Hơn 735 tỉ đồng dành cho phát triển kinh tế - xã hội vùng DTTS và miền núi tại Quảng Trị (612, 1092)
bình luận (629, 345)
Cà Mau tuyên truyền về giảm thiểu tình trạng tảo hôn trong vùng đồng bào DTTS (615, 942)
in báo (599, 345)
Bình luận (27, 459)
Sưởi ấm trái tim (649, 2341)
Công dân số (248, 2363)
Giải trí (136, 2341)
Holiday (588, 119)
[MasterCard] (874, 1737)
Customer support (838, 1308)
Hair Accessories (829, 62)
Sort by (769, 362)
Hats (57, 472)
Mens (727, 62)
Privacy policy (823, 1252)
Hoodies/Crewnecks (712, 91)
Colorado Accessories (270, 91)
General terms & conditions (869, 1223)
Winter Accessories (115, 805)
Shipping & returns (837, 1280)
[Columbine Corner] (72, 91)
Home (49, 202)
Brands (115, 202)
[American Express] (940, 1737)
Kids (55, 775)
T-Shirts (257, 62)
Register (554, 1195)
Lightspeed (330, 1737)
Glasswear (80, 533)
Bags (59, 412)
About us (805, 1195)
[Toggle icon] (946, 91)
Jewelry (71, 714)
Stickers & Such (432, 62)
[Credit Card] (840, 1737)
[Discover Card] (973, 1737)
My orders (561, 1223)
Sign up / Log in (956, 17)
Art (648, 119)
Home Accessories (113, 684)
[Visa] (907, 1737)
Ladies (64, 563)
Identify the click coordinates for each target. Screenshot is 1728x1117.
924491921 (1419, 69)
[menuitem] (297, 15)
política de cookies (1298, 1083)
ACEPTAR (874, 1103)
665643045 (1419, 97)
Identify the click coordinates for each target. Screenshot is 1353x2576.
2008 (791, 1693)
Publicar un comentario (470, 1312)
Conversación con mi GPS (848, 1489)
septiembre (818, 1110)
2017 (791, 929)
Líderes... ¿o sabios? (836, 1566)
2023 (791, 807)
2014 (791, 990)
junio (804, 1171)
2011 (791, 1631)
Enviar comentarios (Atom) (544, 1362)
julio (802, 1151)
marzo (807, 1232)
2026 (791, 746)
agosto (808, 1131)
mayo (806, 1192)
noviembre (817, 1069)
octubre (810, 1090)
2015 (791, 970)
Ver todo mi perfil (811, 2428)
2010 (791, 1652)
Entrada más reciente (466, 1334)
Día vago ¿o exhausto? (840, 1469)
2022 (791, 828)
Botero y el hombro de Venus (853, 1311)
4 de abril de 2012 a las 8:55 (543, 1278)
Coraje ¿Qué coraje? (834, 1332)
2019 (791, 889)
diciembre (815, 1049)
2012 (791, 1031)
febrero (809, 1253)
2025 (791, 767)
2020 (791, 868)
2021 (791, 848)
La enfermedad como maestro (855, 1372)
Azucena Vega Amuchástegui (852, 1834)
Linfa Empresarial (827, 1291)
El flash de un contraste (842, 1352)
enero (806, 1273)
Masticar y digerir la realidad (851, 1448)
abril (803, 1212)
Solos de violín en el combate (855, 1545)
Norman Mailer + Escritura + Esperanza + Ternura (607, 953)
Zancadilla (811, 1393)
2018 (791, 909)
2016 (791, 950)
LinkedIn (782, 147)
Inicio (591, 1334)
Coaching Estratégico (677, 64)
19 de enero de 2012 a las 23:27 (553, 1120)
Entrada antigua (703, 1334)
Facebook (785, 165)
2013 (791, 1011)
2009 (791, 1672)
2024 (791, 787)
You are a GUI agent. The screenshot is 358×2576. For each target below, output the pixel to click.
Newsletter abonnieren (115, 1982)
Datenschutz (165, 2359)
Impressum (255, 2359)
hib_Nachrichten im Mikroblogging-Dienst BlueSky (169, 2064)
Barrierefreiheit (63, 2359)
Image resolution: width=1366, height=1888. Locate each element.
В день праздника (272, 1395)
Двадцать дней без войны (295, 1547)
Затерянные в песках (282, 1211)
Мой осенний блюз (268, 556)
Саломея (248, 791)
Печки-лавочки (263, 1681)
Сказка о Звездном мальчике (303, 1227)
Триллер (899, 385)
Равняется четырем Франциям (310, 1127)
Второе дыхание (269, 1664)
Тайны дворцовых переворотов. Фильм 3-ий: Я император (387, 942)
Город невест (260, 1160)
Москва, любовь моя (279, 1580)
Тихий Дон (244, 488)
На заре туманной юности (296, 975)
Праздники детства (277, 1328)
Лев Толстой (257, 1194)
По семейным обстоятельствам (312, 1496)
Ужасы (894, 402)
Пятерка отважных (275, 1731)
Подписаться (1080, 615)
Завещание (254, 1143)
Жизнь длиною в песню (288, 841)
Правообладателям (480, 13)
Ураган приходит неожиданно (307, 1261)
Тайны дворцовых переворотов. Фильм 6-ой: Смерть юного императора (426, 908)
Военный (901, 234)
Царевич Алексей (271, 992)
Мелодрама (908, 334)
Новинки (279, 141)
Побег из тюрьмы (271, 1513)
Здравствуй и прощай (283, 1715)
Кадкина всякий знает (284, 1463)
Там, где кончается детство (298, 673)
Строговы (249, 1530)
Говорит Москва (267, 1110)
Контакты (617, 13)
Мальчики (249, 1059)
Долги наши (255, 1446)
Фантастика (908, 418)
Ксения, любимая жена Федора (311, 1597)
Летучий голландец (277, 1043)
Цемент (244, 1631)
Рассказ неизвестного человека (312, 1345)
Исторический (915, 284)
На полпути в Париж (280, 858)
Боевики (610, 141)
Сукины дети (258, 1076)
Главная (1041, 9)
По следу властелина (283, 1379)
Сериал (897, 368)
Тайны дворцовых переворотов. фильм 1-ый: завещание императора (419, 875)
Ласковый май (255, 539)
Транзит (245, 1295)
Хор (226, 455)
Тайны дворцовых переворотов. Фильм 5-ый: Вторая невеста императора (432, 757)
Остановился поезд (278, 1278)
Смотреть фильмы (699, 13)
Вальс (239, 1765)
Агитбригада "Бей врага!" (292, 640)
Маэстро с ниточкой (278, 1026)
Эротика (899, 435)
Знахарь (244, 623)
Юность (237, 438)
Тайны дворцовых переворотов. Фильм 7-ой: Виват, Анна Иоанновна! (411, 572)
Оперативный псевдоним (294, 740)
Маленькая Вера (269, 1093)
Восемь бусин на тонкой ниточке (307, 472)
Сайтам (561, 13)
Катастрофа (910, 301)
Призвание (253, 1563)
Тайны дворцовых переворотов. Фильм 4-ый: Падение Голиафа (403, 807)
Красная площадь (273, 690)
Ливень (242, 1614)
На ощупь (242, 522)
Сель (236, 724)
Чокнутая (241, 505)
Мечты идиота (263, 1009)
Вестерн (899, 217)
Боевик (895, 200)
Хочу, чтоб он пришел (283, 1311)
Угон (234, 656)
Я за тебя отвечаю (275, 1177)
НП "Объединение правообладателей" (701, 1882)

◆ ◆ ◆ ◆ ◆

• Your assignment
What is needed is an exact copy of the lines above, from the one containing "Эротика (899, 435)" through the one containing "Вестерн (899, 217)", with nothing added.

• Task answer
Эротика (899, 435)
Знахарь (244, 623)
Юность (237, 438)
Тайны дворцовых переворотов. Фильм 7-ой: Виват, Анна Иоанновна! (411, 572)
Оперативный псевдоним (294, 740)
Маленькая Вера (269, 1093)
Восемь бусин на тонкой ниточке (307, 472)
Сайтам (561, 13)
Катастрофа (910, 301)
Призвание (253, 1563)
Тайны дворцовых переворотов. Фильм 4-ый: Падение Голиафа (403, 807)
Красная площадь (273, 690)
Ливень (242, 1614)
На ощупь (242, 522)
Сель (236, 724)
Чокнутая (241, 505)
Мечты идиота (263, 1009)
Вестерн (899, 217)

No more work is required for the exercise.